■ GEGEVEN TEKST
De Australiërs klopten daarna aan bij de Nederlandse Commandant Marine met het verzoek om een snel en goed bewapend schip te belasten met de evacuatie vanuit Timor. De twee Nederlandse torpedobootjagers Hr. Ms. Van Galen (2) en Tjerk Hiddes waren sinds kort in Fremantle gestationeerd en omdat de Van Galen op zee was werd de Tjerk Hiddes belast met de gevaarlijke opdracht. Hr. Ms. Tjerk Hiddes had drie gevaarlijke missies nodig om alle guerrilla`s en hun helpers te evacueren. De gedurfde overtochten met als resultaat de geslaagde evacuaties, werden door alle bondgenoten geprezen.
Voor de aanval op Pearl Harbor hadden de Australische en Nederlands Oost-Indische regeringen al afgesproken dat Australië troepen zou leveren om Nederlands Timor mee te verdedigen als Japan zich in de oorlog zou mengen. Als gevolg daarvan arriveerde al op 12 december 1941 een 1.400 manschappen tellend detachement van het Australische leger in Koepang. Dit detachement werd de Sparrow Force genoemd en stond onder commando van Lieutenant Colonel W. Leggatt. De Sparrow Force bestond voornamelijk uit het Australian 8th Division`s 2/40th Battalion en commando`s van de 2nd Independent Company. In Koepang waren op dat moment al 650 manschappen van het KNIL aanwezig onder commando van luitenant-kolonel N. van Straten. Deze troepenmacht werd verder bijgestaan door 12 Lockheed Hudson lichte bommenwerpers van No. 2 Squadron RAAF en een kleine afdeling van de British Royal Artillery`s 79th Anti Aircraft Battery.

■ VERZAMELD MATERIAAL
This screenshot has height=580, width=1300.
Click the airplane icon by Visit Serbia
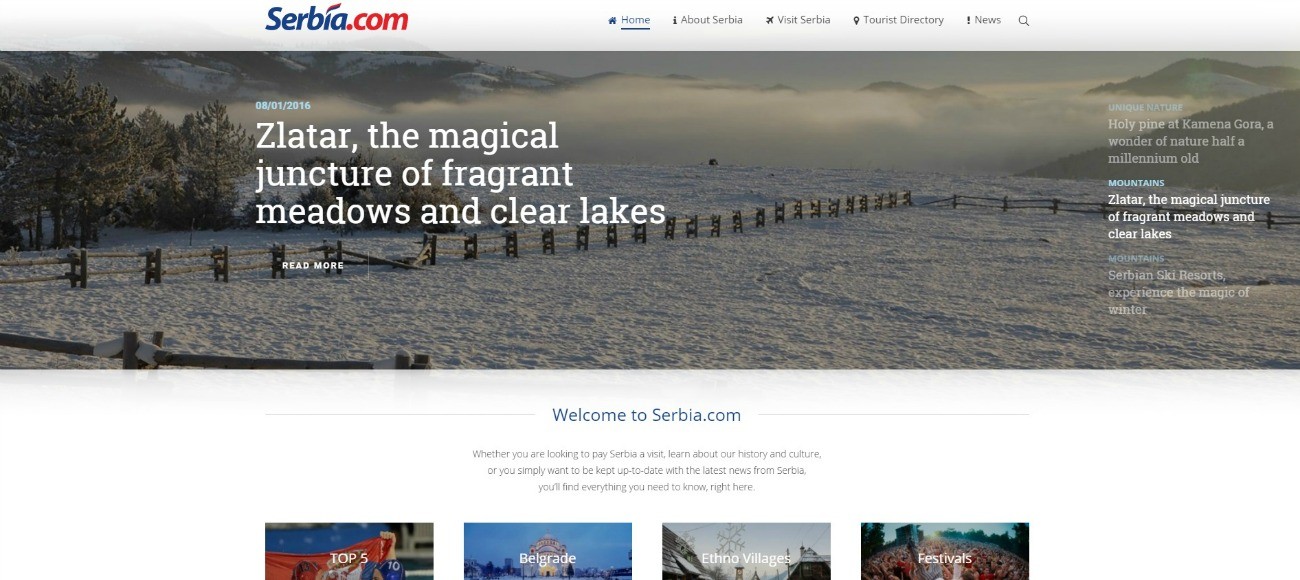770,20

■ TE MAKEN OPDRACHTEN
• 1. Zet de alinea uit de tekst over Timor die begint met "Voor de aanval op Pearl Harbor" om in een opsomming. Behoud daarbij alle hoofdfeiten.
• 2. Zet de tekst over Timor voort na de laatste zin.

■ SCHRIFTELIJKE ANTWOORDEN
• 1.
- Nog vóór de aanval op Pearl Harbor spraken de Australische en de Nederlands-Indische regering af dat Australië troepen zou leveren om Nederlands Timor mee te verdedigen als Japan aan de oorlog zou deelnemen.
- Op 12 december 1941 kwam een Australisch detachement van 1.400 man in Koepang aan.
- Dit detachement heette de Sparrow Force en stond onder bevel van Lieutenant Colonel W. Leggatt.
- De Sparrow Force bestond vooral uit het 2/40th Battalion van de Australian 8th Division en uit commando's van de 2nd Independent Company.
- In Koepang waren al 650 KNIL-militairen aanwezig onder bevel van luitenant-kolonel N. van Straten.
- Ondersteuning kwam van 12 Lockheed Hudson lichte bommenwerpers van No. 2 Squadron RAAF en van een kleine afdeling van de 79th Anti Aircraft Battery van de British Royal Artillery.

• 2.
De Nederlands Oost-Indische en Australische regeringen hadden vrijwel meteen na de Japanse aanval op Pearl Harbor, 7 december 1941, besloten om Portugees Timor te bezetten om te voorkomen dat de Japanners dit neutrale gedeelte van Timor in zouden nemen. Op 15 december ankerde Hr. Ms. Soerabaja voor Koepang. `s Nachts scheepten zich 200 soldaten van het KNIL en 200 manschappen van de Australian Imperial Force in op het Nederlandse oorlogsschip. De volgende morgen ging het oude schip op weg naar Dili, voorafgegaan door Hr. Ms. Canopus van de gemilitariseerde Gouvernements Marine. Aan boord van dit schip bevonden zich een Nederlandse en een Australische onderhandelingsofficier. Op 17 december kwamen de schepen aan voor Dili, maar de Soerabaja bleef buiten de territoriale wateren wachten. De Canopus debarkeerde de onderhandelingsofficieren te Dili waar zij de Portugese gouverneur, Ferreira de Carvalho, verzochten geallieerde troepen toe te laten. De gouverneur vroeg een uur bedenktijd maar toen dit uur verstreken was en een positief antwoord vooralsnog uitbleef, verstoomde Hr. Ms. Soerabaja tot 100 meter voor de kust van Dili en het ontschepen van de troepen nam een aanvang. Ruim een uur later, omstreeks 12:45 uur stonden de 400 geallieerde militairen aan land en nam de Soerabaja voor de stad positie in om, indien nodig, in te grijpen met de beide 28cm kanonnen. De Portugese dictator, Antonio de Oliveira Salazar, protesteerde bij de geallieerde regeringen en de Portugese gouverneur verklaarde dat hij een gevangene was. Op deze wijze probeerden de Portugezen hun neutraliteit te benadrukken maar in werkelijkheid stonden zij niet afwijzend tegen de geallieerde bezetting. De 500 man sterke gouvernementstroepen grepen dan ook niet in terwijl de Portugese kolonisten en de Timorese bevolking de geallieerden verwelkomden.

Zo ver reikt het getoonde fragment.